Start of PROVIDED DATA

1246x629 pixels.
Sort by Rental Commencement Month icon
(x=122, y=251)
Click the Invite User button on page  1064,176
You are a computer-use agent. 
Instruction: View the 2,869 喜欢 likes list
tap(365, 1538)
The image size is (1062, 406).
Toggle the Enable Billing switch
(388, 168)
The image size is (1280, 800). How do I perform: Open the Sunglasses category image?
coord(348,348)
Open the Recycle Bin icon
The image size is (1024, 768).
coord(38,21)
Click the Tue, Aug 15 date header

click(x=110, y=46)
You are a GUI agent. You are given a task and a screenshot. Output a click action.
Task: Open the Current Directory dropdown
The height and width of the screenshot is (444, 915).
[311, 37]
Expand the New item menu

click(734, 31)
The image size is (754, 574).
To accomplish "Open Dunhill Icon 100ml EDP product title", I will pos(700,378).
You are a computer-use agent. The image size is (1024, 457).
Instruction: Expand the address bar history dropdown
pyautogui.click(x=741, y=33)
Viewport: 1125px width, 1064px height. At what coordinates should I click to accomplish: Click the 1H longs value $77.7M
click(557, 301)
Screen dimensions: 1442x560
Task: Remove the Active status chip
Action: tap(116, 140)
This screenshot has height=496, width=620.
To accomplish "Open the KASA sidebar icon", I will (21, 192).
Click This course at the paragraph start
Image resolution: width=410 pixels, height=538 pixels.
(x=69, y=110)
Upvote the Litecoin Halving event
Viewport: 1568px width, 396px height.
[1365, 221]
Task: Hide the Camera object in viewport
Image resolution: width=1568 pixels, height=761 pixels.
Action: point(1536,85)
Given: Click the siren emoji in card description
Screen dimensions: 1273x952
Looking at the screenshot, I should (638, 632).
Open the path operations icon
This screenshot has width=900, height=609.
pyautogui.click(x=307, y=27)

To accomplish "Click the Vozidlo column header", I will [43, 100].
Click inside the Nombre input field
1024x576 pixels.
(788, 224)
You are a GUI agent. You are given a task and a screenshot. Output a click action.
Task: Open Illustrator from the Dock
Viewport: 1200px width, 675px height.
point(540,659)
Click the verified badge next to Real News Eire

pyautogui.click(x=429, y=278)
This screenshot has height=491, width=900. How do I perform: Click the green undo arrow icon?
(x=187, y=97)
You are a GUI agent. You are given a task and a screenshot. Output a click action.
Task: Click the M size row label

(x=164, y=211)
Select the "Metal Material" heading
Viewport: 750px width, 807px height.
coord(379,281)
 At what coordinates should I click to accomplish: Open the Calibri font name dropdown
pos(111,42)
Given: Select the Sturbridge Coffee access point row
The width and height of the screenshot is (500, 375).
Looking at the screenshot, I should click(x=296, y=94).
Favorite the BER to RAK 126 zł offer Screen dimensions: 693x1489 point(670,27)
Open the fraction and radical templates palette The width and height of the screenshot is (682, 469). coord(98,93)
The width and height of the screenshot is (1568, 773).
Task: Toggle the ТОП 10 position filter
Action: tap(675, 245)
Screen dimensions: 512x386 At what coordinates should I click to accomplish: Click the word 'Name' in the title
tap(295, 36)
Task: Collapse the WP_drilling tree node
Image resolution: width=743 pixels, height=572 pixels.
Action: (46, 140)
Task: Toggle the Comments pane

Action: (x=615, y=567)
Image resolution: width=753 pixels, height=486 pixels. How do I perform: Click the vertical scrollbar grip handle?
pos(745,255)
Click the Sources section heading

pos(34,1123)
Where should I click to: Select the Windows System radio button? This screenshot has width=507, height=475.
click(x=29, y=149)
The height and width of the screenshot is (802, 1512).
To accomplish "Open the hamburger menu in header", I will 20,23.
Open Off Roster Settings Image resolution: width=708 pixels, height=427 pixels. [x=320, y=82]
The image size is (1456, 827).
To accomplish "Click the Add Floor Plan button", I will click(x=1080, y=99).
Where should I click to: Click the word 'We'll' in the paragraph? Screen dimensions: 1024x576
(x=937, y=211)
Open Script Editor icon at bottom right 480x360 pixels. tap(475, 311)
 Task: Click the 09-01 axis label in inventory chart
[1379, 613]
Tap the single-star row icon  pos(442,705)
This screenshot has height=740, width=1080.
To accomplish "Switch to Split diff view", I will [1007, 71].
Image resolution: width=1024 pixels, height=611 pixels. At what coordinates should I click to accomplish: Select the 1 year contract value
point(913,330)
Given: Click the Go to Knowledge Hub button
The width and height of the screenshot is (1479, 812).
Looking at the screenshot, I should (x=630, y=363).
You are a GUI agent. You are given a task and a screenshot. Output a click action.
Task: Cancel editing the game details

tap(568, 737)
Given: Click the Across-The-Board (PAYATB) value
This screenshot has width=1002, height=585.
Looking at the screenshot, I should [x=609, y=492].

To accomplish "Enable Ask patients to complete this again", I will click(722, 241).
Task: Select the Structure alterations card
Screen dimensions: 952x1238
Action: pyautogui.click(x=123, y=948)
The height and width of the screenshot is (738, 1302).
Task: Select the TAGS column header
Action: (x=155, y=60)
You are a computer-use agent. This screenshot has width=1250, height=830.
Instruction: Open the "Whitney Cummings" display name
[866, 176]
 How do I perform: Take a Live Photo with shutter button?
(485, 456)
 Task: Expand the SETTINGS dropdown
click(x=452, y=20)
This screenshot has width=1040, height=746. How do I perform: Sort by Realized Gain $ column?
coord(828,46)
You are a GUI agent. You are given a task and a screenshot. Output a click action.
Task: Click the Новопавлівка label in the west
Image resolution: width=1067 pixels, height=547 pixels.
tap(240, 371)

End of PROVIDED DATA

:: WORK TO COMPLETE ::
Reproduce the records above exactly as they appear.

:: REPLY ::
1246x629 pixels.
Sort by Rental Commencement Month icon
(x=122, y=251)
Click the Invite User button on page  1064,176
You are a computer-use agent. 
Instruction: View the 2,869 喜欢 likes list
tap(365, 1538)
The image size is (1062, 406).
Toggle the Enable Billing switch
(388, 168)
The image size is (1280, 800). How do I perform: Open the Sunglasses category image?
coord(348,348)
Open the Recycle Bin icon
The image size is (1024, 768).
coord(38,21)
Click the Tue, Aug 15 date header

click(x=110, y=46)
You are a GUI agent. You are given a task and a screenshot. Output a click action.
Task: Open the Current Directory dropdown
The height and width of the screenshot is (444, 915).
[311, 37]
Expand the New item menu

click(734, 31)
The image size is (754, 574).
To accomplish "Open Dunhill Icon 100ml EDP product title", I will pos(700,378).
You are a computer-use agent. The image size is (1024, 457).
Instruction: Expand the address bar history dropdown
pyautogui.click(x=741, y=33)
Viewport: 1125px width, 1064px height. At what coordinates should I click to accomplish: Click the 1H longs value $77.7M
click(557, 301)
Screen dimensions: 1442x560
Task: Remove the Active status chip
Action: tap(116, 140)
This screenshot has height=496, width=620.
To accomplish "Open the KASA sidebar icon", I will (21, 192).
Click This course at the paragraph start
Image resolution: width=410 pixels, height=538 pixels.
(x=69, y=110)
Upvote the Litecoin Halving event
Viewport: 1568px width, 396px height.
[1365, 221]
Task: Hide the Camera object in viewport
Image resolution: width=1568 pixels, height=761 pixels.
Action: point(1536,85)
Given: Click the siren emoji in card description
Screen dimensions: 1273x952
Looking at the screenshot, I should (638, 632).
Open the path operations icon
This screenshot has width=900, height=609.
pyautogui.click(x=307, y=27)

To accomplish "Click the Vozidlo column header", I will [43, 100].
Click inside the Nombre input field
1024x576 pixels.
(788, 224)
You are a GUI agent. You are given a task and a screenshot. Output a click action.
Task: Open Illustrator from the Dock
Viewport: 1200px width, 675px height.
point(540,659)
Click the verified badge next to Real News Eire

pyautogui.click(x=429, y=278)
This screenshot has height=491, width=900. How do I perform: Click the green undo arrow icon?
(x=187, y=97)
You are a GUI agent. You are given a task and a screenshot. Output a click action.
Task: Click the M size row label

(x=164, y=211)
Select the "Metal Material" heading
Viewport: 750px width, 807px height.
coord(379,281)
 At what coordinates should I click to accomplish: Open the Calibri font name dropdown
pos(111,42)
Given: Select the Sturbridge Coffee access point row
The width and height of the screenshot is (500, 375).
Looking at the screenshot, I should click(x=296, y=94).
Favorite the BER to RAK 126 zł offer Screen dimensions: 693x1489 point(670,27)
Open the fraction and radical templates palette The width and height of the screenshot is (682, 469). coord(98,93)
The width and height of the screenshot is (1568, 773).
Task: Toggle the ТОП 10 position filter
Action: tap(675, 245)
Screen dimensions: 512x386 At what coordinates should I click to accomplish: Click the word 'Name' in the title
tap(295, 36)
Task: Collapse the WP_drilling tree node
Image resolution: width=743 pixels, height=572 pixels.
Action: (46, 140)
Task: Toggle the Comments pane

Action: (x=615, y=567)
Image resolution: width=753 pixels, height=486 pixels. How do I perform: Click the vertical scrollbar grip handle?
pos(745,255)
Click the Sources section heading

pos(34,1123)
Where should I click to: Select the Windows System radio button? This screenshot has width=507, height=475.
click(x=29, y=149)
The height and width of the screenshot is (802, 1512).
To accomplish "Open the hamburger menu in header", I will 20,23.
Open Off Roster Settings Image resolution: width=708 pixels, height=427 pixels. [x=320, y=82]
The image size is (1456, 827).
To accomplish "Click the Add Floor Plan button", I will click(x=1080, y=99).
Where should I click to: Click the word 'We'll' in the paragraph? Screen dimensions: 1024x576
(x=937, y=211)
Open Script Editor icon at bottom right 480x360 pixels. tap(475, 311)
 Task: Click the 09-01 axis label in inventory chart
[1379, 613]
Tap the single-star row icon  pos(442,705)
This screenshot has height=740, width=1080.
To accomplish "Switch to Split diff view", I will [1007, 71].
Image resolution: width=1024 pixels, height=611 pixels. At what coordinates should I click to accomplish: Select the 1 year contract value
point(913,330)
Given: Click the Go to Knowledge Hub button
The width and height of the screenshot is (1479, 812).
Looking at the screenshot, I should (x=630, y=363).
You are a GUI agent. You are given a task and a screenshot. Output a click action.
Task: Cancel editing the game details

tap(568, 737)
Given: Click the Across-The-Board (PAYATB) value
This screenshot has width=1002, height=585.
Looking at the screenshot, I should [x=609, y=492].

To accomplish "Enable Ask patients to complete this again", I will click(722, 241).
Task: Select the Structure alterations card
Screen dimensions: 952x1238
Action: pyautogui.click(x=123, y=948)
The height and width of the screenshot is (738, 1302).
Task: Select the TAGS column header
Action: (x=155, y=60)
You are a computer-use agent. This screenshot has width=1250, height=830.
Instruction: Open the "Whitney Cummings" display name
[866, 176]
 How do I perform: Take a Live Photo with shutter button?
(485, 456)
 Task: Expand the SETTINGS dropdown
click(x=452, y=20)
This screenshot has width=1040, height=746. How do I perform: Sort by Realized Gain $ column?
coord(828,46)
You are a GUI agent. You are given a task and a screenshot. Output a click action.
Task: Click the Новопавлівка label in the west
Image resolution: width=1067 pixels, height=547 pixels.
tap(240, 371)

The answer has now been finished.